Mr. Lamie: Yes. Yes, the money was put into trust and is billed against it. That is the way we have handled it.
Lamie filed the Chapter 11 petition on December 24, 1998, and, pursuant to Federal Rule of Bankruptcy Procedure 2016(b), he informed the bankruptcy court that he had received the remaining $5,000 from Equipment Services. He also obtained the bankruptcy court’s permission to represent Equipment Services as the debtor-in-possession. Thereafter, during the Chapter 11 proceeding and before it was converted into a Chapter 7 proceeding, Lamie earned $1,325 in fees and incurred $3.85 in costs.

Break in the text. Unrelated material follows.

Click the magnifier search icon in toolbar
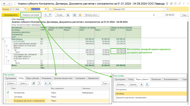This screenshot has height=106, width=190. pyautogui.click(x=46, y=15)
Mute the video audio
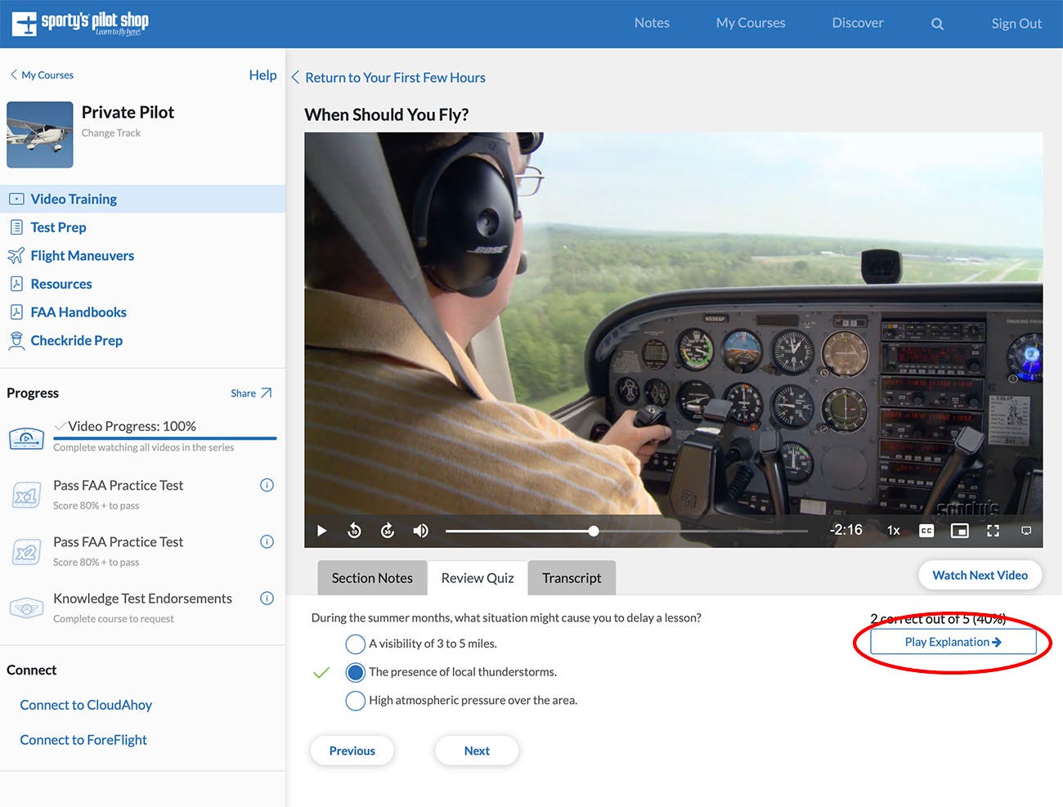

On March 17, 1999, on the motion of the United States Trustee, Equipment Services’ Chapter 11 proceeding was converted into a Chapter 7 proceeding, and Robert E. Wick, Jr., was appointed to administer the bankruptcy estate. Lamie earned another $1,000 representing Equipment Services during the Chapter 7 proceeding. On June 5, 2000, Lamie filed an application with the bankruptcy court, seeking approval of attorneys fees in the amount of $2,325 ($1,325 earned during the Chapter 11 proceeding and $1,000 earned during the Chapter 7 proceeding) and $3.85 in costs incurred during the Chapter 11 proceeding. The United States Trustee objected to the award of fees to the extent that they included compensation for services rendered after the case was converted to a Chapter 7 proceeding. The Trustee argued that 11
The bankruptcy court agreed with the Trustee that, under 11 U.S.C. § 330(a), a debtor’s attorney is not authorized to be paid funds from the bankruptcy estate for services rendered after the case is converted to a Chapter 7 proceeding. The court nonetheless awarded Lamie all of his requested fees, in the amount of $2,325, plus $3.85 in costs, concluding that the prepetition retainer held by Lamie was property of the bankruptcy estate only to the extent that it exceeded the total fees allowed to the debtor’s counsel for all services rendered in the case, including services rendered after the Chapter 7 conversion.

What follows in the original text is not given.